Font size:
Print
US-China Trade War
Context:
With the US presidential election due at the end of the year, there is a growing debate on future US—China economic relations, including a possible new trade war to contain the rising threat of China shock 2.0.
About US-China Economic Relations:
- U.S.-China trade exploded in the two decades after China joined the World Trade Organization in 2001.
- Total trade is around 575 billion U.S. dollars, with a US trade deficit of around 280 billion USD.
Reasons in favour of Trade War:
- Millions of Americans have lost their jobs due to import competition.
- Investment by Chinese companies is raising national security concerns.
- The United States has long accused China of pressuring American companies to hand over their technology, or of pilfering it outright.
- Subsidisation and state-owned enterprises :To achieve its economic goals, the Chinese government has poured subsidies into a range of industries, including renewable energy.
- Currency manipulation by China – China manages exchange rate by devaluing its currency to boost its export.
Reasons against trade war /economic decoupling
- U.S. consumers have benefited from the flood of cheaper goods from China including a rise in per capita income.
- China is now the third-largest export market for the United States.
- A 2023 report by the U.S.-China Business Council found that exports to China supported more than one million jobs in the United States.
- Trade restrictions could be minimised by rerouting Chinese imports through third-country suppliers, such as India or Mexico, albeit at a higher price.

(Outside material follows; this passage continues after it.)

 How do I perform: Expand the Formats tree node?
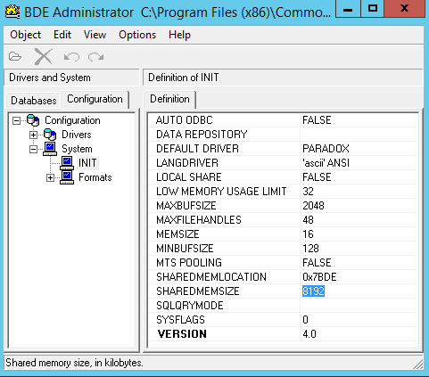50,178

- It would take years for “friendlier” countries like India, Vietnam to develop their own manufacturing bases that can compete with China’s, especially in the EV sector.
- A more targeted approach would ideally distinguish between trade involving sensitive military technologies and other goods is also difficult after convergence of military and civilian technologies like in low cost drones.
Impact of Trade War on India:
Benefits:
- India could increase its trade, particularly with the US, which has imposed heavy tariffs on Chinese goods and services, along with increasing FDI.
- According to Economic survey 2019-20 provides opportunity for export diversification India must focus on a group of industries, referred to as “network products”, where production processes are globally fragmented and controlled by leading Multinational Enterprises (MNEs) within their “producer-driven” global production networks.
- India can seize opportunities to enhance its exports to the US:In the enhancement of information and communication technology, eCommerce, the chemical industry, outsourcing, and the automotive sector.
Negatives:
- India should be Cautious against China’s dumping policy ie Influx of low-priced Chinese goods into India, which could harm domestic manufacturing.
- Products subject to higher US duties, such as lithium-ion batteries and semiconductors from China, could also be diverted to India.
- The risk of cheap electric vehicles (EVs) flooding the Indian market due to potential EU tariffs on Chinese EV imports could negatively impact Indian businesses.